Normand details road rage incident that led to Joe McKnight’s death
NEW ORLEANS (WGNO) – Jefferson Parish Sheriff Newell Normand explained in detail the combative minutes before Joe McKnight’s killing.
Normand laid out the most detailed account of the shooting yet during a lengthy press conference that verged into the profane as Normand read printouts of apparent social media posts criticizing his decision to release accused McKnight killer Ronald Gasser shortly after the incident.
Gasser was arrested and charged with manslaughter four days after admitting to shooting McKnight at a busy intersection after an apparent road rage incident.
The altercation that led to McKnight’s shooting began on the afternoon of Thursday, December 1, around the entrance to the Crescent City Connection in New Orleans, Normand said.
“Both individuals [were] driving erratically – not necessarily engaged yet,” he said. “We have a witness that says that Mr. McKnight was driving erratically across the bridge. At some point in time, he possibly cut Mr. Gasser off. Mr. Gasser, in his statement, says that he was irritated by that, and set out after Mr. McKnight.”
Both men took the General DeGaulle exit and “engaged each other many times” on General DeGaulle Drive before exiting down Behrman Highway, Normand said.

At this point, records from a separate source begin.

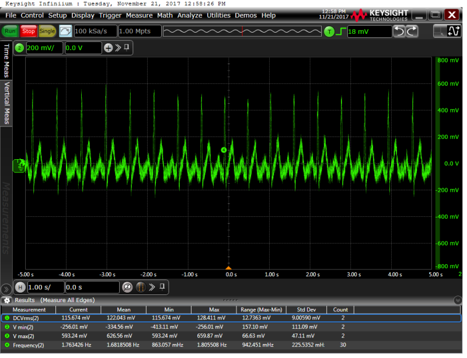Toggle channel 2 on/off button
467x358 pixels.
point(19,48)
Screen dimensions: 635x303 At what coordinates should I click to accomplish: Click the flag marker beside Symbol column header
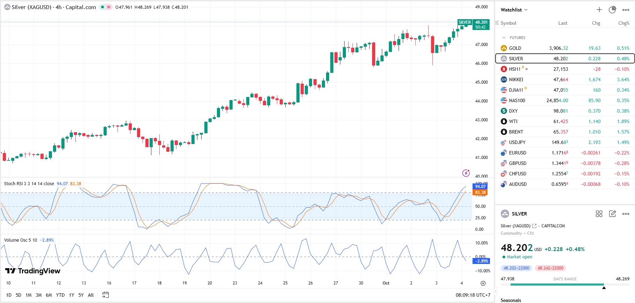click(x=497, y=23)
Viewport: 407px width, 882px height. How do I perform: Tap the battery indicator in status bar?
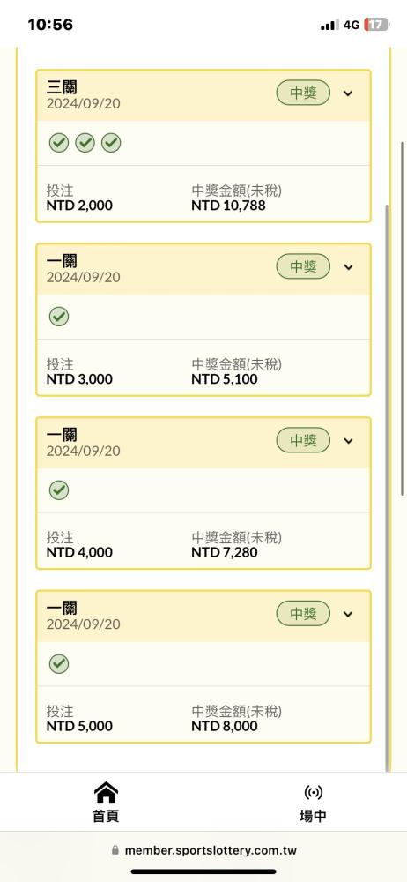coord(377,25)
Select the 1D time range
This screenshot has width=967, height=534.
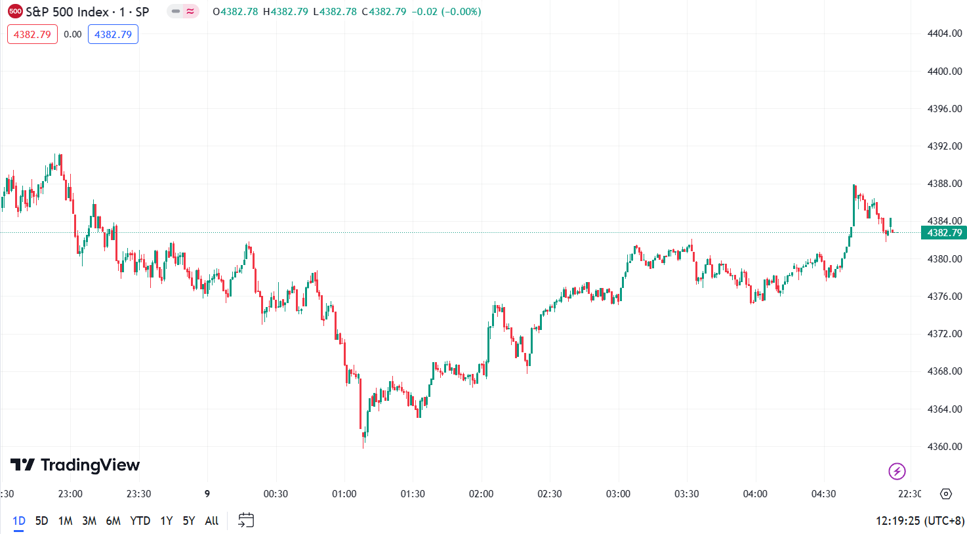pyautogui.click(x=19, y=521)
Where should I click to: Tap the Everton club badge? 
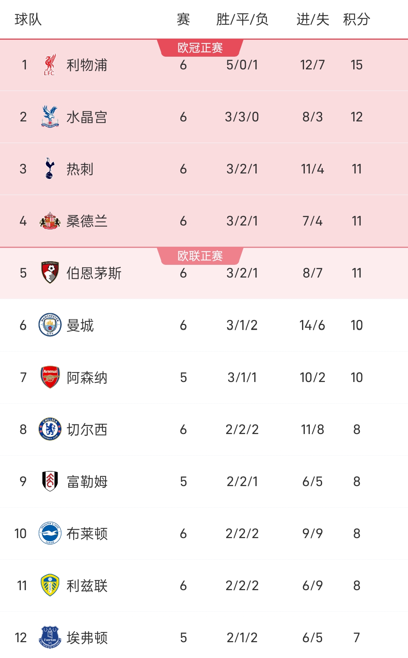click(50, 637)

Both drivers engaged in aggressive behavior that Normand said included cutting one another off, zipping in and out of traffic, and cutting off other drivers, as they headed down Behrman.
“…Mr. Gasser was able to get in front of Mr. McKnight at the red light at Holmes and Behrman,” Normand said. “Mr. McKnight pulls around on the right hand side, comes to a stop on the side of Mr. Gasser’s car at Holmes and Behrman.”
Gasser’s car was completely penned in by traffic when he finally came to a stop.
“Mr. Gasser is hemmed in and does not have an avenue for retreat, as it relates to his vehicle,” Normand said. “The windows are rolled down, and they began to enter into a verbal altercation while still being in each other’s car.”
McKnight exited his car, approached Gasser’s driver side window, which was rolled down, and that’s when the situation turned deadly.
“At some point in time during that verbal altercation, Mr. Gasser pulls his weapon from between the seat and the console, and fires three shots Joe McKnight, killing him,” Normand said.
Normand declined to reveal details of Gasser’s statement, but said Gasser did report fearing for his life.
“Two people engaged in bad behavior that day,” Normand said. “Why? I don’t know.”